[Entries on where items appear]
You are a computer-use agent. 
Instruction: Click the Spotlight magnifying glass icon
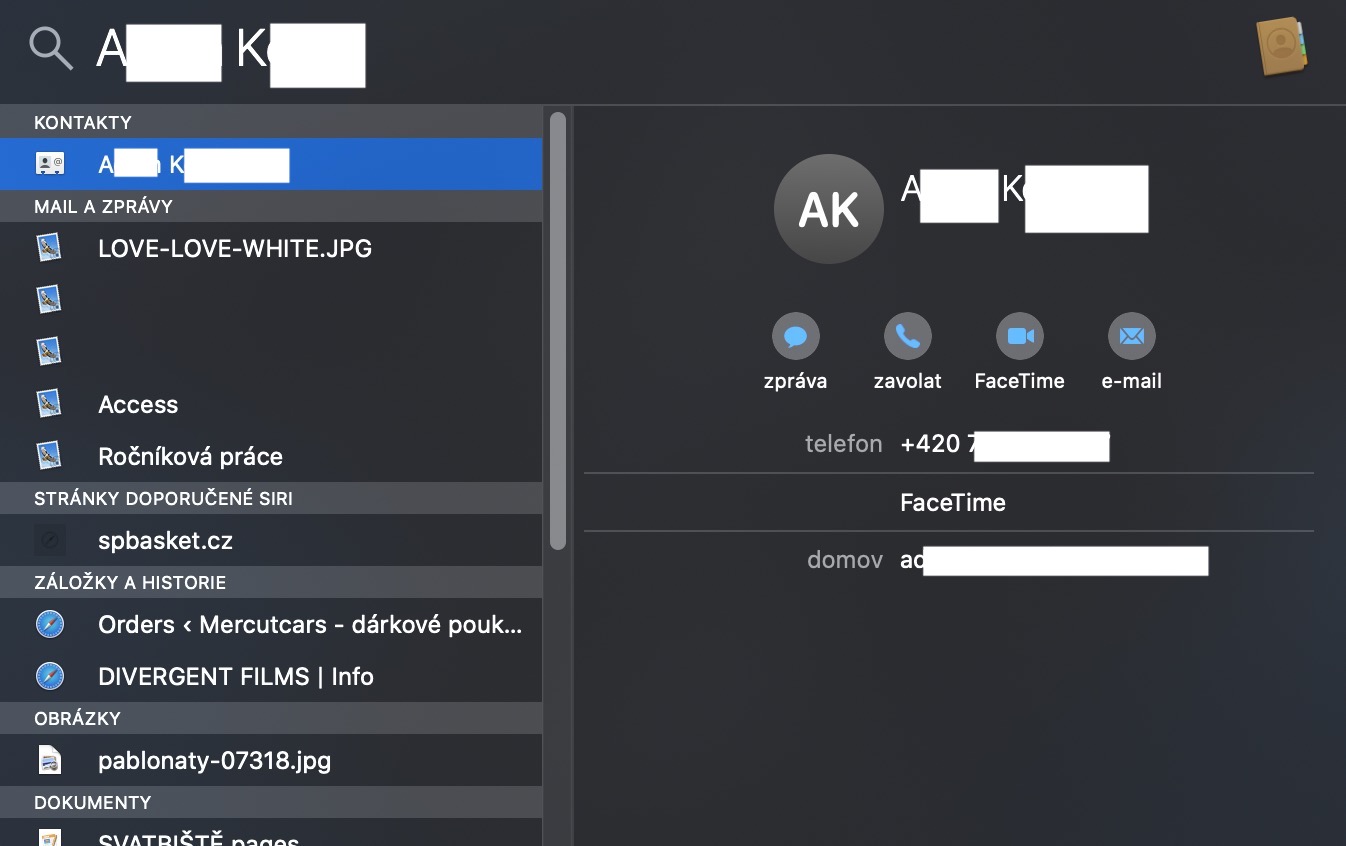coord(50,47)
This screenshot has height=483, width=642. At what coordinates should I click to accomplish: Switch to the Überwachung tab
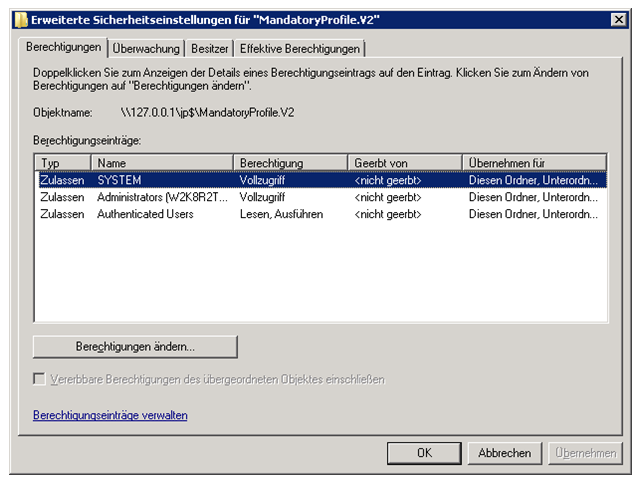click(147, 48)
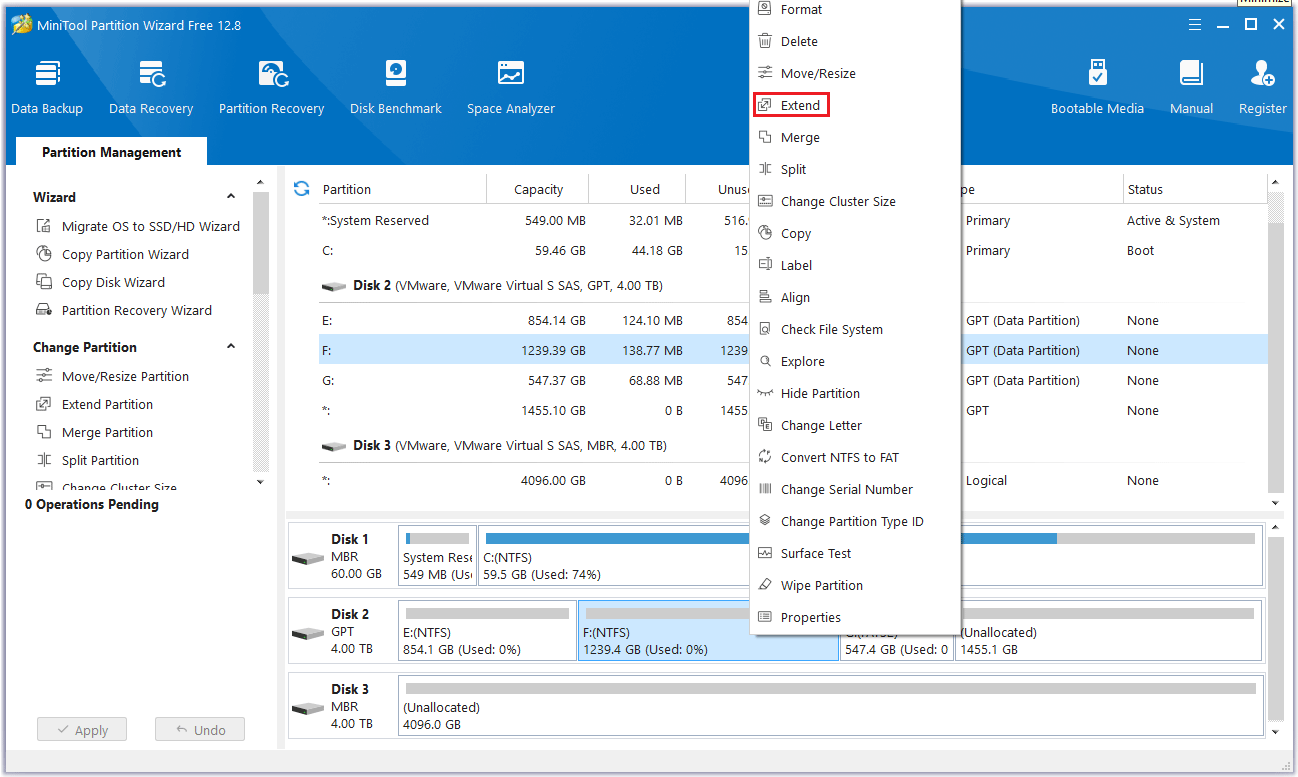Choose Extend from the context menu
Screen dimensions: 1298x777
[800, 105]
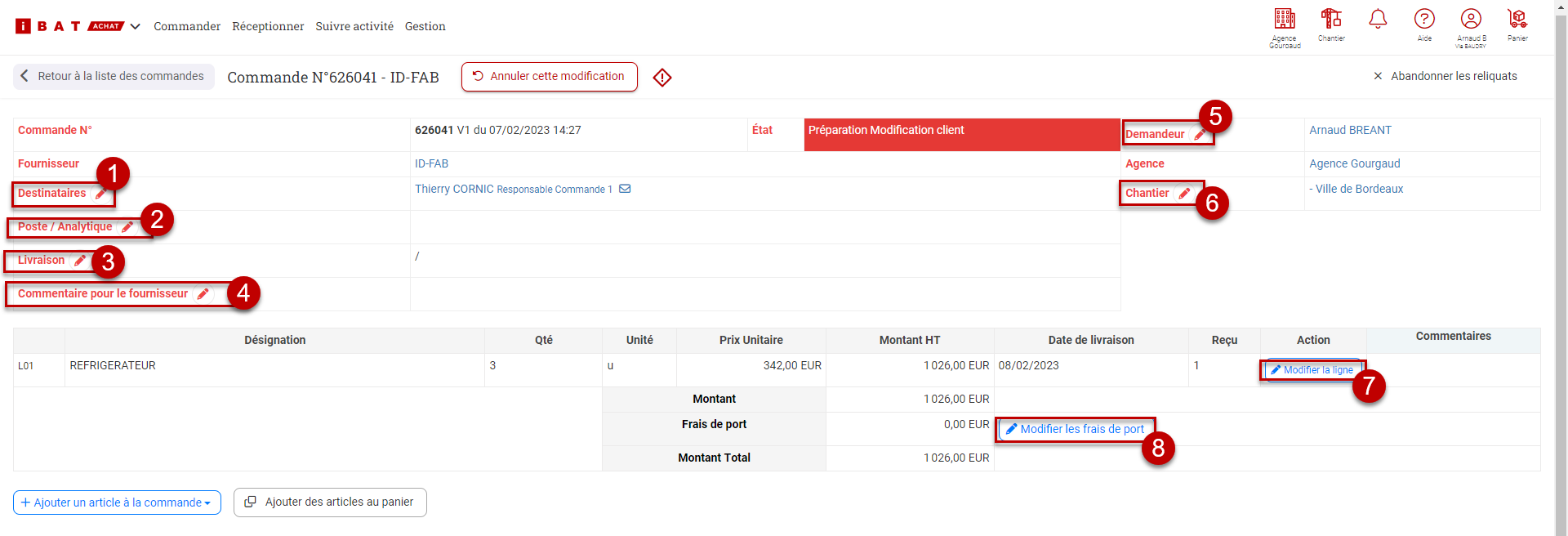Open the Chantier crane icon
The image size is (1568, 536).
[x=1331, y=20]
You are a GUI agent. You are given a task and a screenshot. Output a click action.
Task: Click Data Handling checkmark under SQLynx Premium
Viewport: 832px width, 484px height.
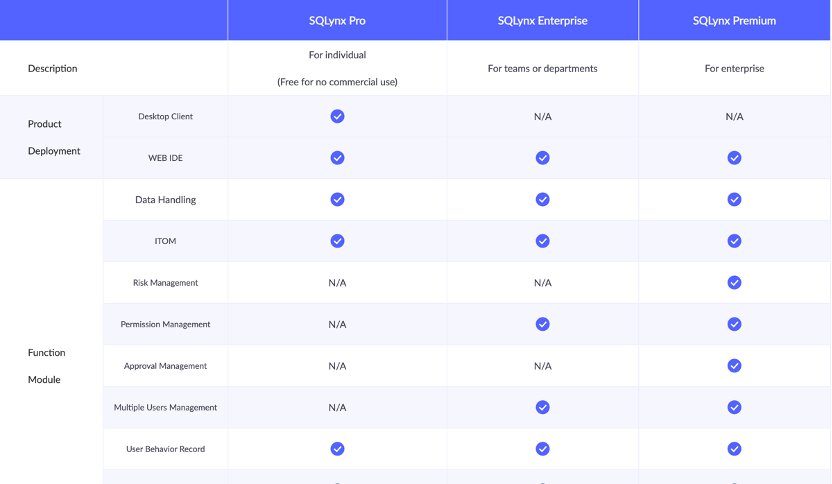(x=734, y=199)
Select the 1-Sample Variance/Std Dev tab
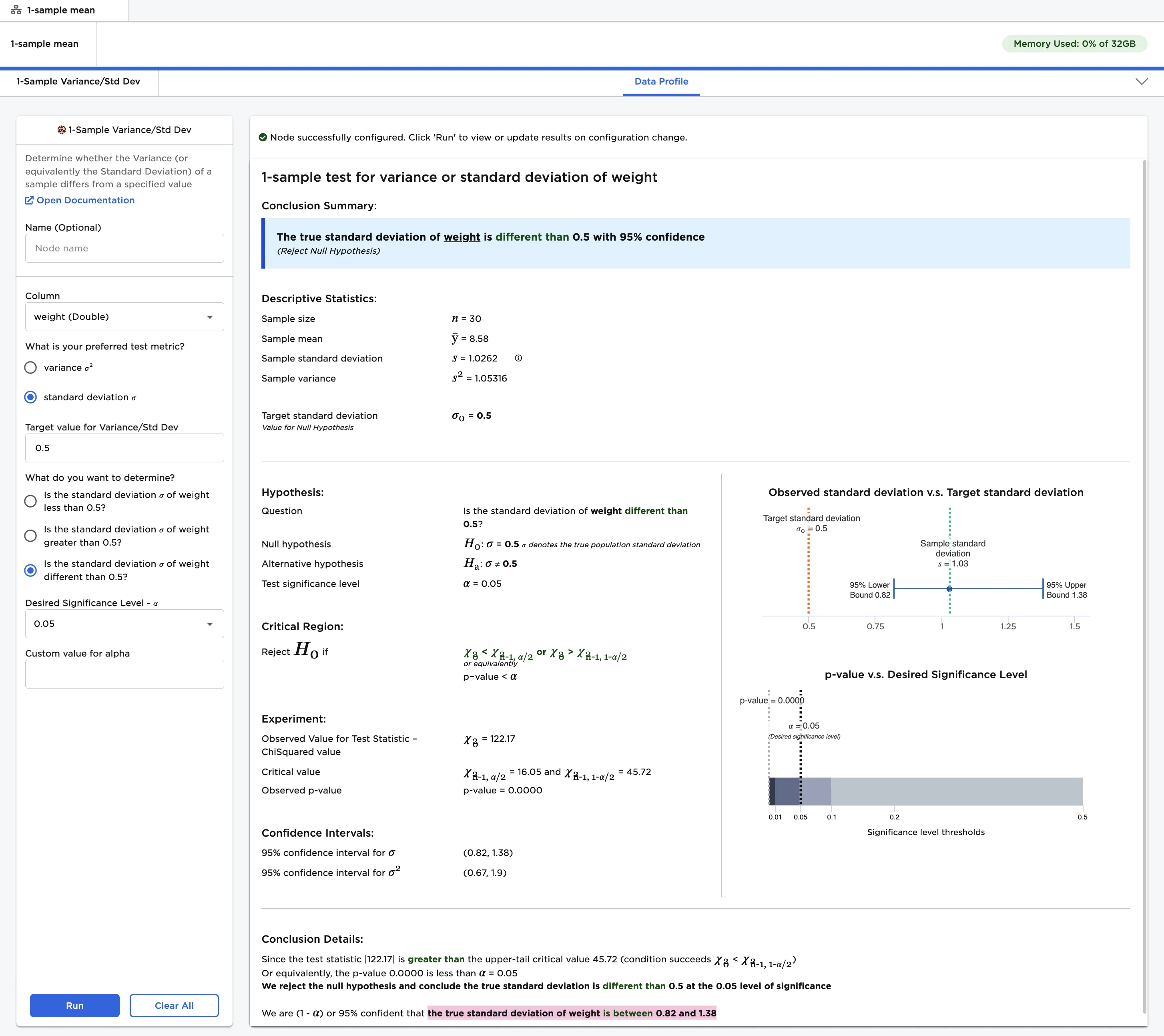 [78, 81]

### TASK DESCRIPTION
Reproduce the records verbatim, beginning at the line containing "You are a GUI" and ending with the final line of the records. Leave the pictures out of your answer.

### SOLUTION FOR THIS EXERCISE
You are a GUI agent. You are given a task and a screenshot. Output a click action.
Task: Click Data Handling checkmark under SQLynx Premium
Viewport: 832px width, 484px height.
(x=734, y=199)
Select the 1-Sample Variance/Std Dev tab
 [78, 81]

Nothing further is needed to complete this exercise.